Breaking the Spell is Dennett’s latest book, in which he examines the origins and benefits of religion from a naturalistic standpoint.
Unlike many books on religion Dennett never makes a claim as to whether or not god actually exists as part of his arguments. In fact he attempts to make sure that his arguments will be valid in either case. As Dennett mentions even if you believe that your religion was divinely inspired, you still have to explain where all the other religions on the planet came from. In fact Dennett spends one third of his book defending the idea that the phenomena of religion (not the content of religious beliefs) can and should be investigated scientifically.
Carefully tiptoeing to avoid offending religious readers, Dennett proceeds to construct an account of the origins of religion, from the extremely primitive up to modern times. Although we don’t have the evidence needed to be absolutely sure of this story, as Dennett admits, his reasoning is sound. This is probably the most extensively researched section of the book, and I expect that it will be the most quoted, but it is also the least philosophically interesting.

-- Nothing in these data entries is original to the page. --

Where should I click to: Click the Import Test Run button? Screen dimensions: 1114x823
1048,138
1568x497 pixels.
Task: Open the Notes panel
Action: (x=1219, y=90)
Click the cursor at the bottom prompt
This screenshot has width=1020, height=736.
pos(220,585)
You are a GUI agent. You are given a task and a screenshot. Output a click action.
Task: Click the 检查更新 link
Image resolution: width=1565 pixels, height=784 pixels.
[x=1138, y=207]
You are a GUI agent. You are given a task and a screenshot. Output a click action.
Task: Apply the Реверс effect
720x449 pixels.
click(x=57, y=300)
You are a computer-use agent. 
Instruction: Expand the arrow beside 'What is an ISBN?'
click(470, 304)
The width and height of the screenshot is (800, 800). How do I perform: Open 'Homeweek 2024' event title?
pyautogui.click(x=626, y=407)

Finally Dennett proposes to address the question “should we be religious?”, in terms of the benefits of religion, not its accuracy. Dennett does show that morality is not dependant on religion, but since the book isn’t on ethics he doesn’t propose an alternate theory of morality. Unfortunately Dennett’s conclusions concerning religion are fairly weak; he does not take a definite stance on whether religion, as a whole, is harmful or not. It is true that we don’t have enough data to support, in full, either position yet, but I think it would have been interesting to hear Dennett’s opinion on the issue, even if his opinion wasn’t guaranteed to be true. The one thing that Dennett does condemn is teaching children that they are not allowed to question certain ideas, which could be considered a criticism of a part of most religions, but then again it is not only religious beliefs children are raised not to question.
For some the most interesting part of the books may be its appendices. In them Dennett defends more thoroughly the position that scientific investigation will reveal objective truths (which is important since his book is a scientific investigation into the truths about religion). The appendices also defend the idea the memes can be considered to evolve. Much of Dennett’s conclusions rest on the idea that memes really do exist and can evolve; however not everyone is convinced that this is true, hence the appendix.
As a philosopher I find the origins of religion to be somewhat interesting, as are religions’ practical benefits, but that the more important question is whether the contents of religious belief are right or not. Even if religion did emerge in a total natural fashion that does not show that it can’t be right; mathematics also came about naturally and few philosophers doubt its validity. Dennett does not tackle this question, since it is only peripherally related to his investigation, but I wish he had.
Dennett’s work may be useful to you if you are studying other social phenomena besides religion. Sports, courtship rituals, economic systems, all of these have changed over time to reach their present forms. Using the tools Dennett presents could help guide an investigation into why and how they became what they are now.
Alternatively you could use this book to help become a better cult leader. Dennett describes why religious practices emerge, and what makes them successful, so it shouldn’t be too hard to capitalize on this information to make a better cult. Should you have complex rituals or simple ones? Should you make potential members pay costs to enter the cult or should it be free? Dennett’s books can help you answer these questions.